Op basis van de bouw en plaats in je lichaam kan het zenuwstelsel worden onderverdeeld in:
Het centrale zenuwstelsel
Het perifere zenuwstelsel.
Het centrale zenuwstelsel bestaat uit de hersenen en het ruggenmerg. Deze worden beschermd door de schedel en de wervelkolom.
De hersenen bestaan uit:
de grote hersenen ( het cerebrum)
de kleine hersenen (het cerebellum)
de tussenhersenen
de hersenstam ( deze verbindt de hersenen met het ruggenmerg)
In een volgend hoofdstuk gaan we de hersenen nader bekijken.
Het zenuwstelsel heeft belangrijke functies:
Het verwerkt zintuiglijk (sensorische) informatie: vanuit de omgeving en vanuit verschillende delen van je lichaam wordt informatie verzameld met behulp van zenuwcellen. Via deze zenuwcellen worden prikkels (impulsen) vanuit de zintuigelijke receptorten via het ruggenmerg naar de hersenen geleid.

•••••

- Opdracht 1
Waardoor worden de hersenen en het ruggenmerg volgens de brontekst beschermd?
- Opdracht 2
Schrijf een vervolg op de tekst over het zenuwstelsel, te beginnen na de laatste zin.
De items die hierna volgen, houden geen verband met de brontekst.

- Aangeleverde gegevens
•••••

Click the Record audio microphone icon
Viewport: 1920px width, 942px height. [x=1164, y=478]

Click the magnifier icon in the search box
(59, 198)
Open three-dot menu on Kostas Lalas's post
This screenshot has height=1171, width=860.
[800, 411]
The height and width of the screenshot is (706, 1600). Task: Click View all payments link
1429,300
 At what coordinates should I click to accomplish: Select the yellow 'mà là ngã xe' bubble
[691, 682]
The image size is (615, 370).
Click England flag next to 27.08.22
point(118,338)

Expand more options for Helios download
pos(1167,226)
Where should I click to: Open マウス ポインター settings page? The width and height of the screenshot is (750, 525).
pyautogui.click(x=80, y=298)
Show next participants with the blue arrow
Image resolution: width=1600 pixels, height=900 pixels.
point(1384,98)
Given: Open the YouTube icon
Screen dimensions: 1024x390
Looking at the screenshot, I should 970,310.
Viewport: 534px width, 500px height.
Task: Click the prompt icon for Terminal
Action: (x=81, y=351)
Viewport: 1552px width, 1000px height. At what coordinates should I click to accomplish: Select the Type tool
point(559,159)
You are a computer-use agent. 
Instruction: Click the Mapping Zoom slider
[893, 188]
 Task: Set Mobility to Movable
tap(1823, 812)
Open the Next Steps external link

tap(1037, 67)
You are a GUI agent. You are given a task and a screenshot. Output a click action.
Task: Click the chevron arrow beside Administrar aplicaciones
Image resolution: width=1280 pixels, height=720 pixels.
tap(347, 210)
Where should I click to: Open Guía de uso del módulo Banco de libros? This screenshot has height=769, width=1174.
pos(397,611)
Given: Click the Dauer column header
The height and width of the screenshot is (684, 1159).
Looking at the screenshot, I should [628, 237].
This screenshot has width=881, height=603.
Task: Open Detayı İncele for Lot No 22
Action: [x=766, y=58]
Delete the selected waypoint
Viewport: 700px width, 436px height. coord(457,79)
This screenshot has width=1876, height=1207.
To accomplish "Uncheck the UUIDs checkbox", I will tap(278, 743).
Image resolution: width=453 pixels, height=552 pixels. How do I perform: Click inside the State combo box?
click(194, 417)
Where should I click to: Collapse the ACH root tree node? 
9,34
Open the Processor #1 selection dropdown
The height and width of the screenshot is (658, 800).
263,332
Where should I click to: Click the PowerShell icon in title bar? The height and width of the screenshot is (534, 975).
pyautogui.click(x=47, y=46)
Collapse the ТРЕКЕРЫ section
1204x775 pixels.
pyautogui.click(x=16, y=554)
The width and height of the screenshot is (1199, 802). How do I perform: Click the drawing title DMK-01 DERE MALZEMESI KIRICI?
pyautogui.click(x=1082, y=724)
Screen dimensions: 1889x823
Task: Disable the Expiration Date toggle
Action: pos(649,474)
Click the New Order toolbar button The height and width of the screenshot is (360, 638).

•••••

- Eindantwoord 1
Door de schedel en de wervelkolom.

- Eindantwoord 2
Opnemen van informatie: de binnengekomen informatie vanuit de receptoren wordt in de hersenen verwerkt en opgenomen
Motorische coördinatie: na informatieverwerking in de hersenen worden prikkels naar spieren en klieren geleid. Daar worden ze omgezet in een toepasselijke reactie ( zoals een bepaalde actie of beweging).